EDIT: Let's consider that "supply and demand" has artificially increased the price of programmers above their value. It's now a losing proposition for a company to continue to employ a programmer as the company is losing money, so the demand goes down and with it the price.

Conversely let's consider that the price of a programmer is artificially lower than his value. Any new company can come along and pay a bit more (but still less than actual value, for now!) and attract the best programming talent. Other companies must keep up in order to keep the talent, so the price returns to the actual value to the company.




> Other companies must keep up in order to keep the talent, so the price returns to the actual value to the company.

Uh, no, that is not how supply and demand works. See <http://en.wikipedia.org/wiki/Economic_surplus>.

The gap between what people are willing to pay vs. what people are willing to sell for is often substantial.
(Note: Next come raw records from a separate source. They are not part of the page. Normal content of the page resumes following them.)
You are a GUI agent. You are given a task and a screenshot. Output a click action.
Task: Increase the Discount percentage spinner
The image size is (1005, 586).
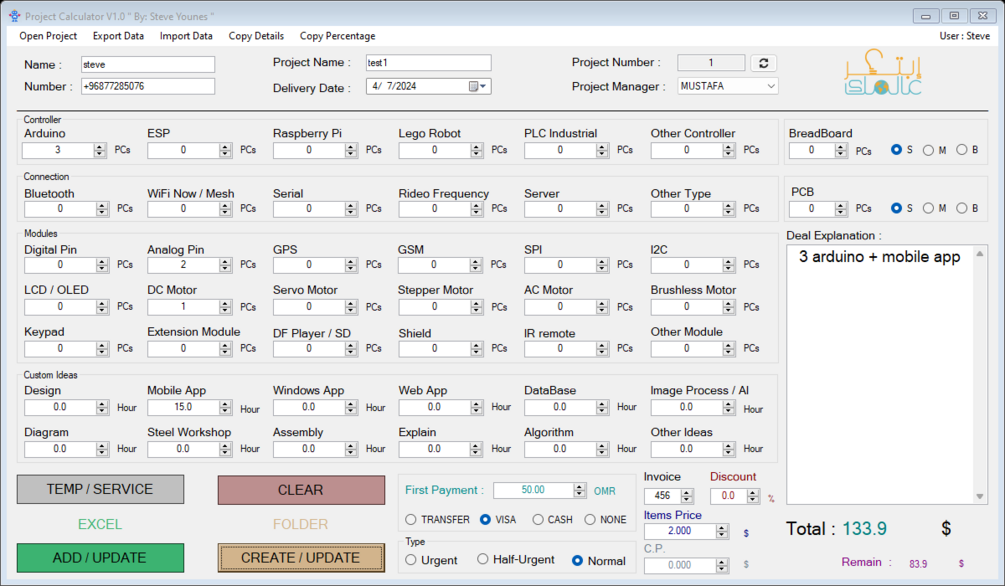[753, 492]
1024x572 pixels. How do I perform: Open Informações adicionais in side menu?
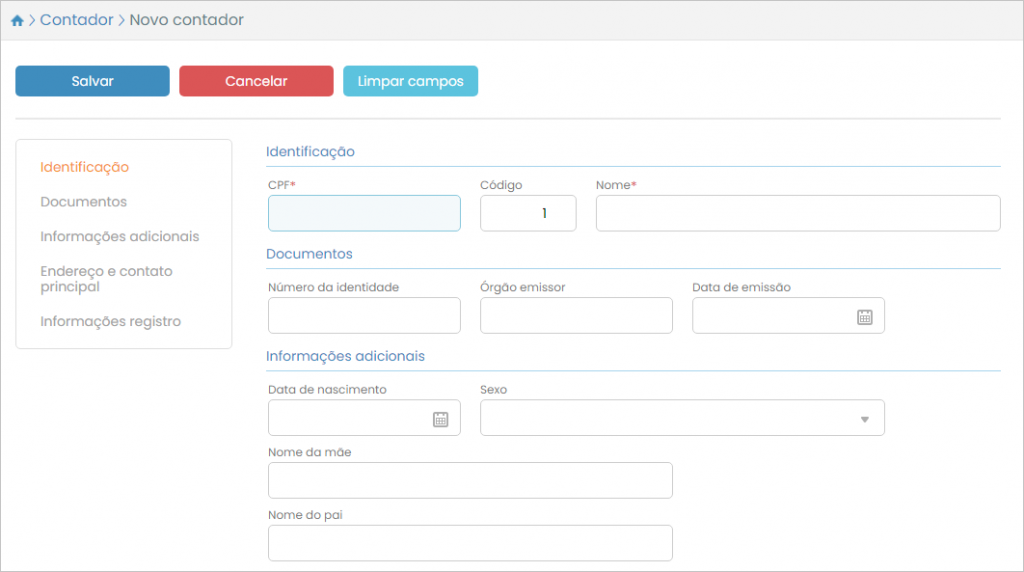coord(119,237)
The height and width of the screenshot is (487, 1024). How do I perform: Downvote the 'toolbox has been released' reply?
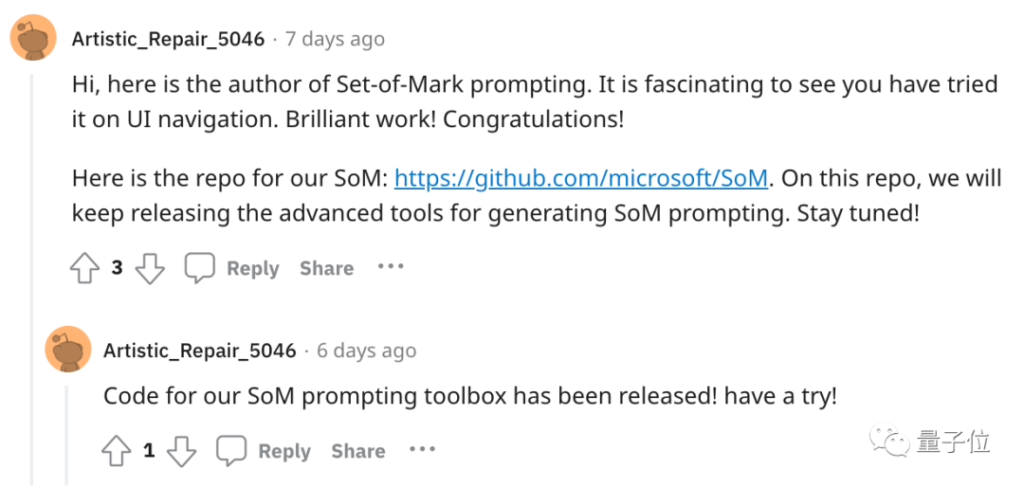pyautogui.click(x=181, y=451)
People spend a lot of time fighting over the distribution of the value in that gap between consumers and producers (see, e.g., price discrimination).


Is "in an efficient market" the economic equivalent of the programmers' "with a sufficiently smart compiler"? It seems to be used in the same manner in arguments.


You need the concept of perfect market (or other models) to reason about things. "In a perfect market, x happens. y is not in line with the perfect market, so eliminating y (c)/(sh)ould bring us closer to x".

Replace x with "fair salaries" and "y" with "Tech companies making non-poaching agreements"


You seem to be confusing "demand" with "quantity demanded", at least in your wording.